И, конечно же, были те, кто, без сомнения, перешагнул за грань, ту черту на песке, которая отделяла человека от животного, людей от диких зверей. Прямо посреди дороги лежала девочка — лет пятнадцати, не больше. Бессвязно бормоча, она яростно грызла собственные пальцы, так что кровь стекала обратно ей на лицо. И каждый раз, когда это происходило, она хихикала. Неподалёку мужчина присел над чем-то, напоминающим кусок сырой курятины — бледно-розовым и склизким. Он пока не ел, но его глаза метались из стороны в сторону, пустые, без признаков разума, готовые ринуться в атаку на любого, кто посмеет отнять его «добычу». Дальше по той же улице несколько шизов дрались друг с другом, как стая волков, кусаясь, царапаясь и разрывая друг друга, словно их бросили в гладиаторский колизей и только одному из них позволили уйти живым.

Ньют потупил взгляд и опустился на тротуар. Он снял с плеч рюкзак и взял его в руки, нащупал твердый край пушки, которую он украл из тайника Хорхе на Берге. Ньют не знал, как долго прослужит это энергозависимое, стреляющее электрическими снарядами устройство, но решил, что оно ему не помешает. В кармане джинсов лежал сложенный нож - довольно надежный, если дело дойдет до рукопашного боя.

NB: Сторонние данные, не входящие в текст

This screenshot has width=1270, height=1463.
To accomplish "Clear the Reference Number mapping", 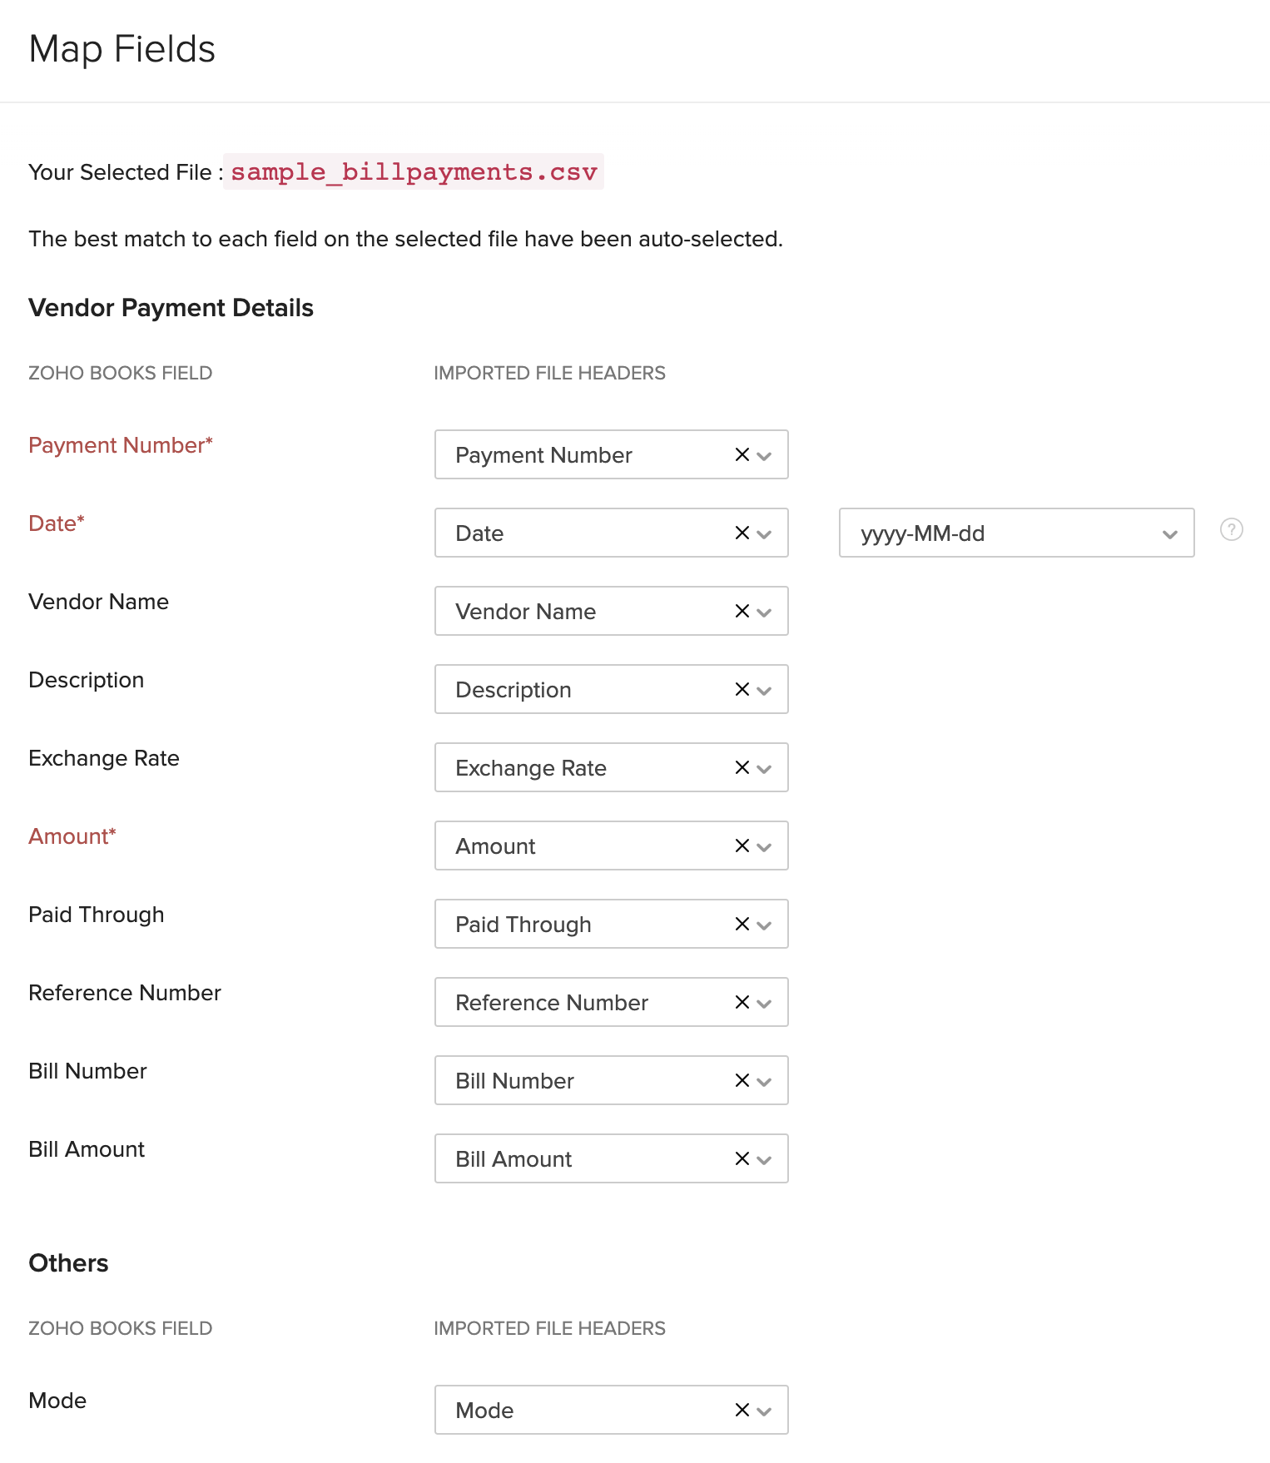I will (x=742, y=1002).
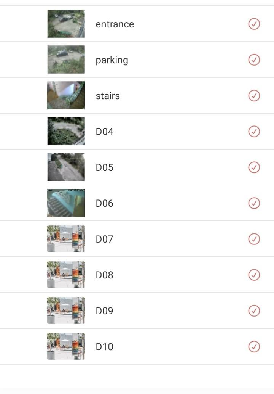This screenshot has height=394, width=274.
Task: Select the D10 channel name
Action: pyautogui.click(x=104, y=347)
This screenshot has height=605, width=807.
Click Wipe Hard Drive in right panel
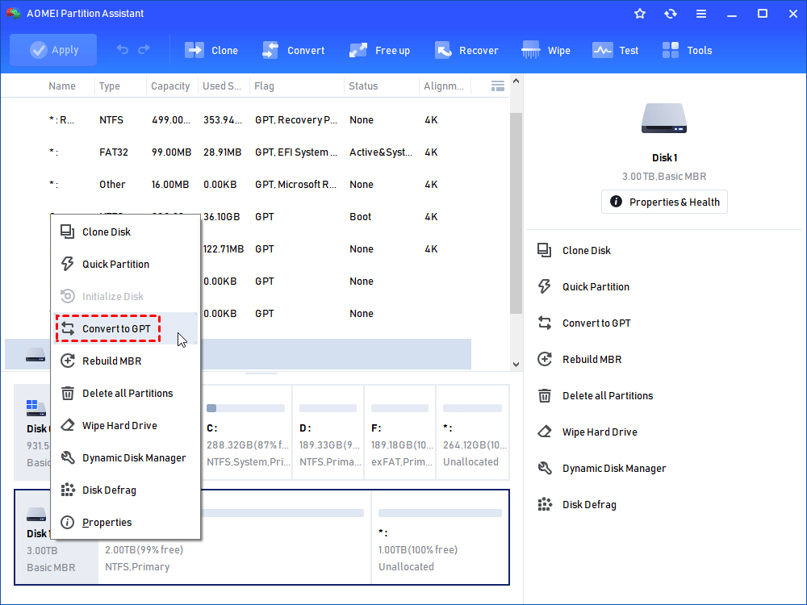point(599,432)
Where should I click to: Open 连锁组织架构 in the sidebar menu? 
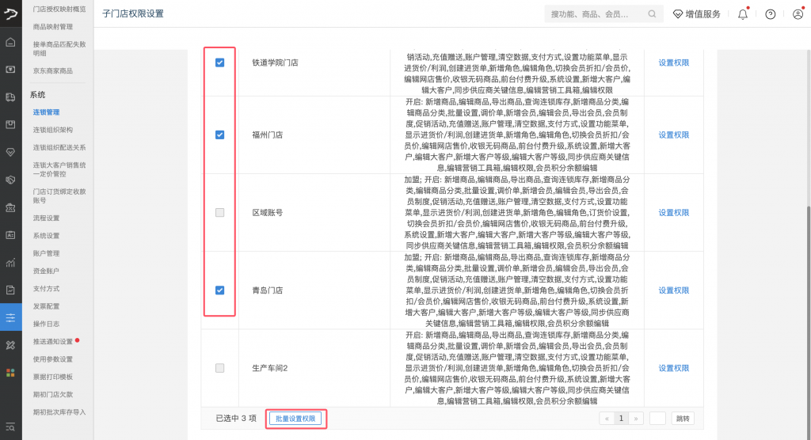click(52, 130)
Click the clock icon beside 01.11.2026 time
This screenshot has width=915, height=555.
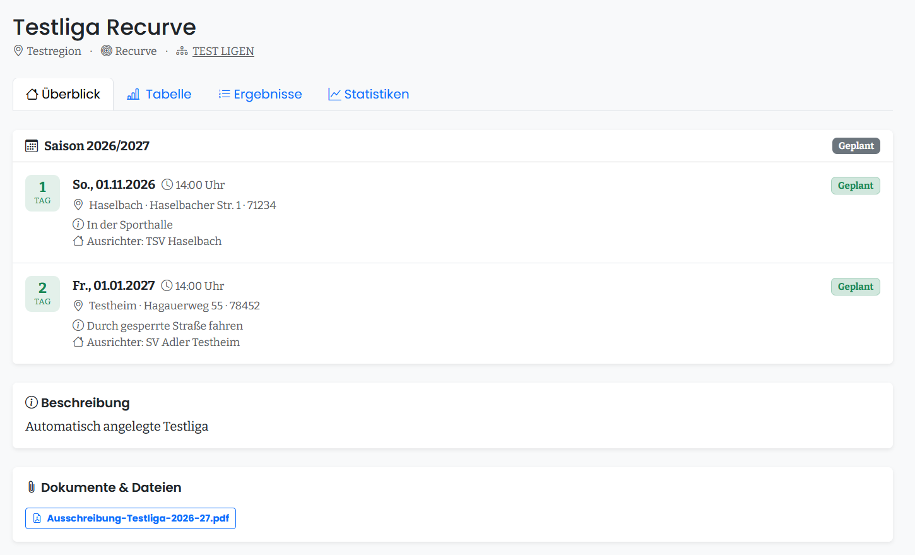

Но в этом-то все и дело. Как он и думал раньше, все, что он видел вокруг, стало для него чем-то вроде «новой нормы», и, черт возьми, он не мог понять, почему не испытывает ужаса. Он не чувствовал ни страха, ни опасений, ни напряжения, ни врожденного желания бежать, и бежать, и бежать. Сколько раз он сталкивался с шизами после побега из Лабиринта? Сколько раз он чуть не наложил в штаны от ужаса? Возможно, именно тот факт, что теперь он стал одним из них, быстро опустившись до уровня их безумия, и обуздал его страх. А может, это было само безумие, уничтожающее его простейшие человеческие инстинкты.